• **TASKS TO CARRY OUT**
1/ According to the post on the actor's role and Arthur Miller, what caused the economic rebound that ended the great depression?
2/ Reproduce the post on the actor's role and Arthur Miller from "The Actor's role" up to and including "USA, begun earlier.", swapping "patriotic" for "nationalist".

• **DOCUMENT SECTION**

Living Body Method
  • Physical Language Lab
    • Embodied Living PDF
  • Butoh Dance
  • Past events

The Actor's role and Arthur Miller - Michael Ellis

7/17/2014

0 Comments

 


The early 1900’s saw the beginning of the progressive movement of labor and cultural reform in the USA, and its rise as a world power. They were starting to be taken seriously, and their foreign policy was driven by a powerful patriotic sentiment. 1917 saw the declaration of war on the Empire of Germany. Economic growth followed the end of the war, building through the ‘roaring 20’s’ and ending in economic disaster in the crash of 1929. The great depression lasted right through to 1940, when the Second World War fueled an economic rebound, as a result of war production. The 1940’s were the beginning of the ‘Baby Boomers’ generation. This population growth was supplemented by increasing immigration from Europe, continuing its artistic and intellectual influence on the USA, begun earlier.

• **SOURCE DATA**
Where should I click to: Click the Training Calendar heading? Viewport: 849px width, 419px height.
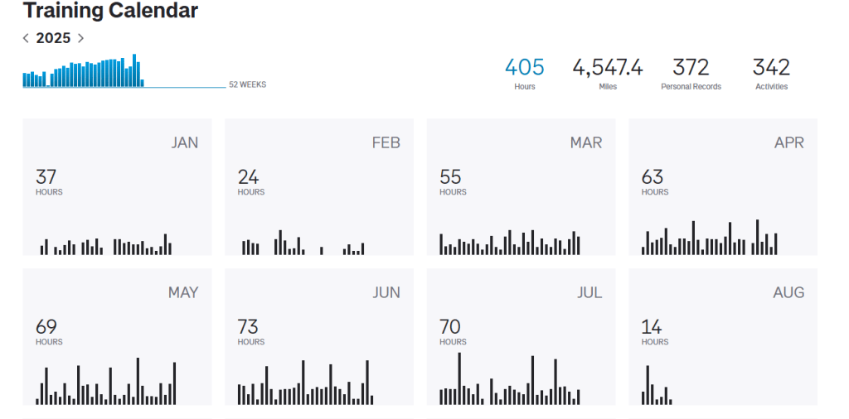click(x=110, y=11)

• **ANSWERS BY TASK**
1/ War production for the Second World War fueled the economic rebound in 1940.

2/
The Actor's role and Arthur Miller - Michael Ellis

7/17/2014

0 Comments

 


The early 1900’s saw the beginning of the progressive movement of labor and cultural reform in the USA, and its rise as a world power. They were starting to be taken seriously, and their foreign policy was driven by a powerful nationalist sentiment. 1917 saw the declaration of war on the Empire of Germany. Economic growth followed the end of the war, building through the ‘roaring 20’s’ and ending in economic disaster in the crash of 1929. The great depression lasted right through to 1940, when the Second World War fueled an economic rebound, as a result of war production. The 1940’s were the beginning of the ‘Baby Boomers’ generation. This population growth was supplemented by increasing immigration from Europe, continuing its artistic and intellectual influence on the USA, begun earlier.